X-Band EPR spectra were collected at 298 K in a CW spectrometer equipped with a variable temperature unit, after mixing a solution (12–25 mM) of dimer 2 in methanol containing 3 M HCl with H2O2 (0.1–0.4 equiv) in an open (presence of atmospheric oxygen) suprasil quartz tube with 1 mm i.d. To increase the S/N ratio, up to eight spectra were accumulated and digitally averaged. Blank experiments in the absence of H2O2 did not produce any detectable EPR signal even under continuous photolysis of the mixture in the cavity of the spectrometer with a 500 W Hg lamp. The measured g-factor was corrected with respect to that of 2,4,6-tri-tert-butylphenoxyl radical (g = 2.0046). Optimized hyperfine constants were obtained by interactive fitting of the experimental spectrum with simulated ones, using the Monte Carlo method.[15] Simulations were performed with WINESR software developed by Prof. Marco Lucarini (University of Bologna). As an initial input for computer simulations, calculated (B3LYP, see Tables S1 and S2) values were used along with literature data for similar structures.

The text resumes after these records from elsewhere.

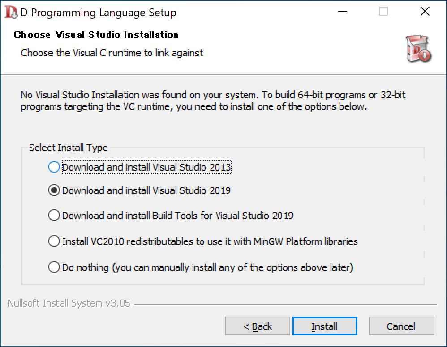The image size is (447, 347).
Task: Click the grayed-out maximize button
Action: coord(383,12)
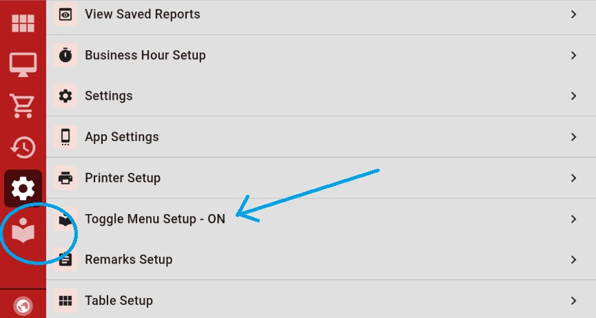Open the order history clock icon
Screen dimensions: 596x318
pyautogui.click(x=23, y=147)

Oxygen Uptake Measurements

Oxygen consumption measurements were performed in a two-channel oxygen uptake apparatus, based on a Validyne DP 15 differential pressure transducer built in the laboratory.[17] The oxygen consumption in the sample was measured after calibration of the apparatus from the differential pressure recorded with time between the two channels. Monomer 1 or dimer 2 was incubated in MeOH containing 3 M H2SO4 (4 mL) at 1–2 mM at 303 K; H2O2 was added either as a single addition up to 8 mM or in aliquots (0.25 mM equivalent each) at time intervals during the course of oxidation. The reaction was monitored up to 24 h following addition of H2O2; the extent of conversion to 3 was judged by color changes during the reaction and by spectrophotometry at the end of the reaction.